I got a pup here a few months ago, not a boxer - a husky mix. They guessed she was 4 months old (was a stray at the shelter) so we’re just about reaching the 6 month mark.
The thing that is saving my sanity? The local dog park. Not only is it great socialization with dogs of all ages and sizes, but she loves all the people - kids and adults alike. Plus, it’s 3.5 acres of free-running. I can’t come anywhere near beating that.
Good luck with the pup - they’re life-changers; you’ll never look at your house the same again.
Right Ellis Labs - unless you bring out EE2 before the 3G iPhone then we are going to flood these boards, well this thread at least, with really bad jokes.
Here we go:
Went to the paper shop - it had blown away.
I went to buy some camouflage trousers the other day but I couldn’t find any.
I bought some HP sauce the other day. It’s costing me 6p a month for the next 2 years.
Last night I dreamed I ate a ten-pound marshmallow, and when I woke up the pillow was gone.
Police arrested two kids yesterday, one was drinking battery acid, the other was eating fireworks. They charged one and let the other one off.
There’s more where that came from - so when’s it coming out???
Simon you should be locked away for those jokes. Our bloomin’ British humour eh?
Don’t know if Americans get HP sauce do they? Actually the whole of my Dad’s family used to work in the HP factory in Birmingham many years ago.
Here’s one for you.
There’s an Englishman, Irishman, Scotsman and a Lady. All are standing on a cliff. The Scotsman says to the lady “I’d do anything for you dear lady”, She says “Jump off that cliff” - he does and dies.
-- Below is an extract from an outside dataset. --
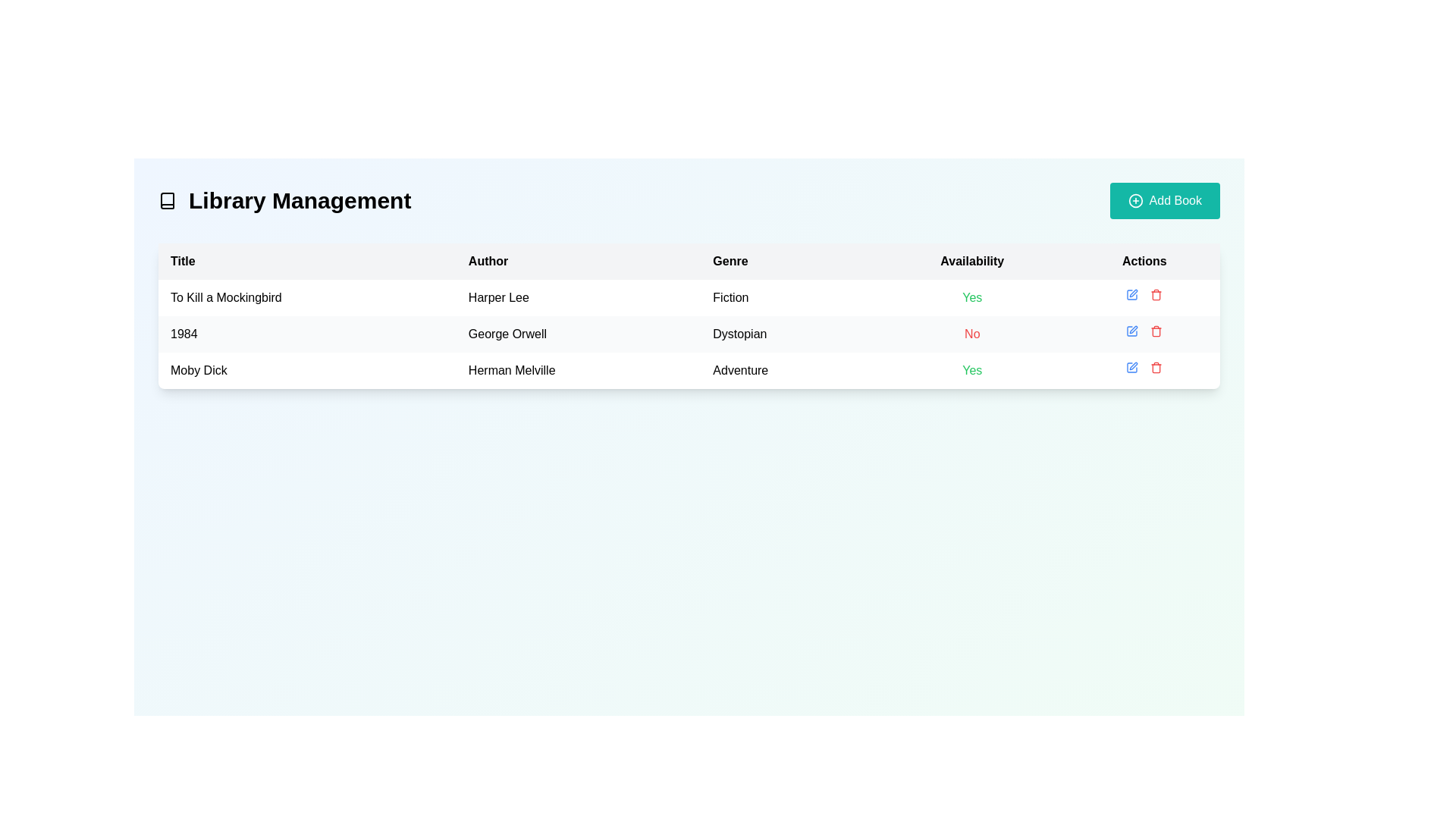  What do you see at coordinates (300, 200) in the screenshot?
I see `the text element reading 'Library Management', which is prominently displayed in bold and larger font near the top of the interface` at bounding box center [300, 200].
The Irishman says I’d do anything for you dear lady, She says “Jump off that cliff” - he does and dies. The Englishman says “I’d do anything for you dear lady”, She says “Jump off that cliff” - he says “No ladies first” Boom Boom!!
Right I’m off before I get slapped for that one. In fact I will deny all knowledge of typing that and say that someone has taken over my account.
A woman told her doctor, ‘I’ve got a bad back.
‘The doctor said, ‘It’s old age.
‘The woman said, ‘I want a second opinion.
‘The doctor says,
‘OK. you’re ugly as well. ‘
Update on the name - I think we’re going for Roxy…I liked the name Rocky as a) it’s one my favourite films and b) she’s a boxer, but she’s also a she so it’s the next best thing.